-- Source material follows --

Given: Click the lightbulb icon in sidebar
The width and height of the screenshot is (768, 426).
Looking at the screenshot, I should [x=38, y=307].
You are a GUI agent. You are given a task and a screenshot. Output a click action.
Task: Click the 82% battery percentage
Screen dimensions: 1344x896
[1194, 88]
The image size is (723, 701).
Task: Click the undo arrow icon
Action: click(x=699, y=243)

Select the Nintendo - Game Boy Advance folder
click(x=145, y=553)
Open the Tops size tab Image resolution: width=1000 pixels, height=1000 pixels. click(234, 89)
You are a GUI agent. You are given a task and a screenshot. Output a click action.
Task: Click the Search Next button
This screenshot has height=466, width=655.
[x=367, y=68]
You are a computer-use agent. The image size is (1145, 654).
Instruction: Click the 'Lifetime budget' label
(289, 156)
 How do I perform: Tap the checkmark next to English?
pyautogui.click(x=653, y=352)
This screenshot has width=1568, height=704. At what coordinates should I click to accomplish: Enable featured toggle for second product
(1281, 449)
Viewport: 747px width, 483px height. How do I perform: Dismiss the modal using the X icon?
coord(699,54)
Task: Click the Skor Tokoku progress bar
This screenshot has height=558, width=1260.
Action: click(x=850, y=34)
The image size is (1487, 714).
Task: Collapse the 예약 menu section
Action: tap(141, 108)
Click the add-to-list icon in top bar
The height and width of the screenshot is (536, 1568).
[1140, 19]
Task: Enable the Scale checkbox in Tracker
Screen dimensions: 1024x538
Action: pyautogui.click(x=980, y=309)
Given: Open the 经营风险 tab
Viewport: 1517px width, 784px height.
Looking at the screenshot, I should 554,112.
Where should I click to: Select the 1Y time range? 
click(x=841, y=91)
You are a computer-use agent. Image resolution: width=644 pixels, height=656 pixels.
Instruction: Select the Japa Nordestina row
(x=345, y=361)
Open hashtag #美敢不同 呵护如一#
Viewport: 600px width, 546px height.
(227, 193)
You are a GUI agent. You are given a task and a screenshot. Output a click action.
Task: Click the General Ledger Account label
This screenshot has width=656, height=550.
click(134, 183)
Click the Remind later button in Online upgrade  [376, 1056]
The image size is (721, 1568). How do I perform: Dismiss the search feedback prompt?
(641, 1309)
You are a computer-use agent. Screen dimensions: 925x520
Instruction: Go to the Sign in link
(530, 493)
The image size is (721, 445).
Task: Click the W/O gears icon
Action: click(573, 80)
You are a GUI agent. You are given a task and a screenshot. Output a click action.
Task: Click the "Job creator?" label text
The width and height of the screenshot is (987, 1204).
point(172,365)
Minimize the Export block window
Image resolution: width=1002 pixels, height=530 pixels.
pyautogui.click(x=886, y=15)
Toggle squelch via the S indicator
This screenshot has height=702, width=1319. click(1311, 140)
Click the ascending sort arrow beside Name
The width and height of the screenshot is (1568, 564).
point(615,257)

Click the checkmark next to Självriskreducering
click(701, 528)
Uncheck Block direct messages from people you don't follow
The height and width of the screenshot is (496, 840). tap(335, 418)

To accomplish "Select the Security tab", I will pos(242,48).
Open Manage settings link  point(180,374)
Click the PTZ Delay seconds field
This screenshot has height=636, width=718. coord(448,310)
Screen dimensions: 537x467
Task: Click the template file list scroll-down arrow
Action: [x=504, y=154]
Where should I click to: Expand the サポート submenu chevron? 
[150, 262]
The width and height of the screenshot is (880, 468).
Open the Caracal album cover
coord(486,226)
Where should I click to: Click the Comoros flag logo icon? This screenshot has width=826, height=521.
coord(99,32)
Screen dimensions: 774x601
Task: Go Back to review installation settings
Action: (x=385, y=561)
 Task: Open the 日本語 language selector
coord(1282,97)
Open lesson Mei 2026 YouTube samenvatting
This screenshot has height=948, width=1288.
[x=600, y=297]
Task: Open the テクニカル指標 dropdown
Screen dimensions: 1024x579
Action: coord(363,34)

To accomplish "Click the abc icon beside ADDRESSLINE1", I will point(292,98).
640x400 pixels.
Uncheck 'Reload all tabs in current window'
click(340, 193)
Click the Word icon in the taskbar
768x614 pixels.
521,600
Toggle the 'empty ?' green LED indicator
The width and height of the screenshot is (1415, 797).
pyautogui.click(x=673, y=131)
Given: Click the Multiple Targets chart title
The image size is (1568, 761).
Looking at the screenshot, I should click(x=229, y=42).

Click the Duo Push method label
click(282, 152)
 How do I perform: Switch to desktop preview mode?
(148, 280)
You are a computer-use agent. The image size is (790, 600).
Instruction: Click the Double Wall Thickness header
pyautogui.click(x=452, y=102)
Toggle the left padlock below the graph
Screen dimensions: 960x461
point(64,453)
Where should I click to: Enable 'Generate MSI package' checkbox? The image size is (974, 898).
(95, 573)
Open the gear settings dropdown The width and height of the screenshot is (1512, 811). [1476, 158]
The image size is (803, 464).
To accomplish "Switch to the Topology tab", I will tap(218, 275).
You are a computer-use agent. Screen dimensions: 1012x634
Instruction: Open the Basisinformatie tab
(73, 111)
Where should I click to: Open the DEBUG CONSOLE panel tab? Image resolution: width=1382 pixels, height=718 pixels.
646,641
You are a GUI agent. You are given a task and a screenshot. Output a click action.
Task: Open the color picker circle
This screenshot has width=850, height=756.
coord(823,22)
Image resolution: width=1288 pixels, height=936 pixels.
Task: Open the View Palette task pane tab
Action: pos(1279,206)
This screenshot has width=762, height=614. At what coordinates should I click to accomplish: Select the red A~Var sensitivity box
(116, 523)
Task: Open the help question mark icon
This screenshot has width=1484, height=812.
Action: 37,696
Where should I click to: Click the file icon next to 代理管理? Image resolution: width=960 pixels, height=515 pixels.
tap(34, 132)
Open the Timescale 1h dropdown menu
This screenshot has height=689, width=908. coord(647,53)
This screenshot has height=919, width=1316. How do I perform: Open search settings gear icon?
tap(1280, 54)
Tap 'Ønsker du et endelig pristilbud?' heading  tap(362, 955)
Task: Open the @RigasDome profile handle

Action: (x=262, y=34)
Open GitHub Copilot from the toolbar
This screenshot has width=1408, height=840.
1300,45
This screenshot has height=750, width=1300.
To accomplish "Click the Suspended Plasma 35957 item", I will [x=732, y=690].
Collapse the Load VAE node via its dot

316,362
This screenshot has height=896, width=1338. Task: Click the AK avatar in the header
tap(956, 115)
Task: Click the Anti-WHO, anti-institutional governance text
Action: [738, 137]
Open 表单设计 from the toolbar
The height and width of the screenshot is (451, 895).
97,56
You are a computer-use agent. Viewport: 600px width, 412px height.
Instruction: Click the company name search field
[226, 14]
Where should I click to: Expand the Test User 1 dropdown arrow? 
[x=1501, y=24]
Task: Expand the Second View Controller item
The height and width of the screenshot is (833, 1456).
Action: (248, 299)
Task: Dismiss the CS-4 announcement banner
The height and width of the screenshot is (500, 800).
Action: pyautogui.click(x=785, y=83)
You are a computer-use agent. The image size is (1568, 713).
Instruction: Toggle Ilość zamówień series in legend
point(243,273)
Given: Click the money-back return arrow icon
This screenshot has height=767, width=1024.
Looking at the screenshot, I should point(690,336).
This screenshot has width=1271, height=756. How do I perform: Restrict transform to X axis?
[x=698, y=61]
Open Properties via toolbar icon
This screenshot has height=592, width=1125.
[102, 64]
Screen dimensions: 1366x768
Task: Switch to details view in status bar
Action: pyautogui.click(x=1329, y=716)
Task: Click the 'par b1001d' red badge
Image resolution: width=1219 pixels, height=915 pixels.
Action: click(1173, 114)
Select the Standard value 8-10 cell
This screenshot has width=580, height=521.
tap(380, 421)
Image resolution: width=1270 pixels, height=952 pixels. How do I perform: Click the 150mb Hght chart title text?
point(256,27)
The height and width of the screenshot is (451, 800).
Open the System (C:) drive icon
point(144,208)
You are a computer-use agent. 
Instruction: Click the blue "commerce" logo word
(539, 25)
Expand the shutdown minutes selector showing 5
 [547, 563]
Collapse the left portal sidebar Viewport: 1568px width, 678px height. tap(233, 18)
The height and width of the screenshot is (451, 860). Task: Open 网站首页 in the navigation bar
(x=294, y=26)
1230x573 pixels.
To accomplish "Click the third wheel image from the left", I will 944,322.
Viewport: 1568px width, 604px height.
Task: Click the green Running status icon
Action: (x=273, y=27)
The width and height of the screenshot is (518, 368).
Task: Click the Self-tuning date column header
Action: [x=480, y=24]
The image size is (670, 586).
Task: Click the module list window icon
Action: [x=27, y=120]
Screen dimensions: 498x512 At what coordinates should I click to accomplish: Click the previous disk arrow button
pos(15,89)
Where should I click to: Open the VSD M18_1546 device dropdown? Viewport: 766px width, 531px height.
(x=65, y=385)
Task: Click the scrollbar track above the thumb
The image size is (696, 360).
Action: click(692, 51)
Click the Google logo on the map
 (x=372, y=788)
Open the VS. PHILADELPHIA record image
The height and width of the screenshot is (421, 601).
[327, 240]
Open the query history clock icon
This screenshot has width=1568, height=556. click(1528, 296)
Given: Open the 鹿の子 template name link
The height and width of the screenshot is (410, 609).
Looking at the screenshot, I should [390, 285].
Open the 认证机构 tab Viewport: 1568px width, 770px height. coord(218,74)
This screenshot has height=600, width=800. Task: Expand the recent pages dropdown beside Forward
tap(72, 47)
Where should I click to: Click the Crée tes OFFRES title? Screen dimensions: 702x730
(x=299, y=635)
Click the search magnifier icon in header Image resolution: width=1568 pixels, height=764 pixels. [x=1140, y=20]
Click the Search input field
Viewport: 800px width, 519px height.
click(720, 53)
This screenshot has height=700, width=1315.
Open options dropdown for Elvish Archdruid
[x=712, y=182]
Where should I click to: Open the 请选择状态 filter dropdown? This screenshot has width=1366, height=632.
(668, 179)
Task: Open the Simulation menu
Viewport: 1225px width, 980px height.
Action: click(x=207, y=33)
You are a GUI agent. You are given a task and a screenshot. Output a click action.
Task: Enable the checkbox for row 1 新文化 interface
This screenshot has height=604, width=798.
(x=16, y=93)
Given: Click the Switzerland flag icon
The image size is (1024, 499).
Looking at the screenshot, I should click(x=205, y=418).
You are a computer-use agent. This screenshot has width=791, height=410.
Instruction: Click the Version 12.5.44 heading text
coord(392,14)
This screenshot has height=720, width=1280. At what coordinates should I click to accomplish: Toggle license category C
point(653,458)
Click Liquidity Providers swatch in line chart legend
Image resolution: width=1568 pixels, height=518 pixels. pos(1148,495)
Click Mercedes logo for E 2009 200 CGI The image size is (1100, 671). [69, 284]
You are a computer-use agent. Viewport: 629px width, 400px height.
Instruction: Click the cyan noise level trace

-- Source material concluded --

(Work to be completed) Looking at the records above, which lines contain "computer"? Copy those lines.

(Exercise response)
You are a computer-use agent. The image size is (1145, 654).
You are a computer-use agent. Image resolution: width=644 pixels, height=656 pixels.
You are a computer-use agent. Screen dimensions: 925x520
You are a computer-use agent. The image size is (790, 600).
You are a computer-use agent. Screen dimensions: 1012x634
You are a computer-use agent. Viewport: 600px width, 412px height.
You are a computer-use agent. The image size is (1568, 713).
You are a computer-use agent. 
You are a computer-use agent. This screenshot has width=791, height=410.
You are a computer-use agent. Viewport: 629px width, 400px height.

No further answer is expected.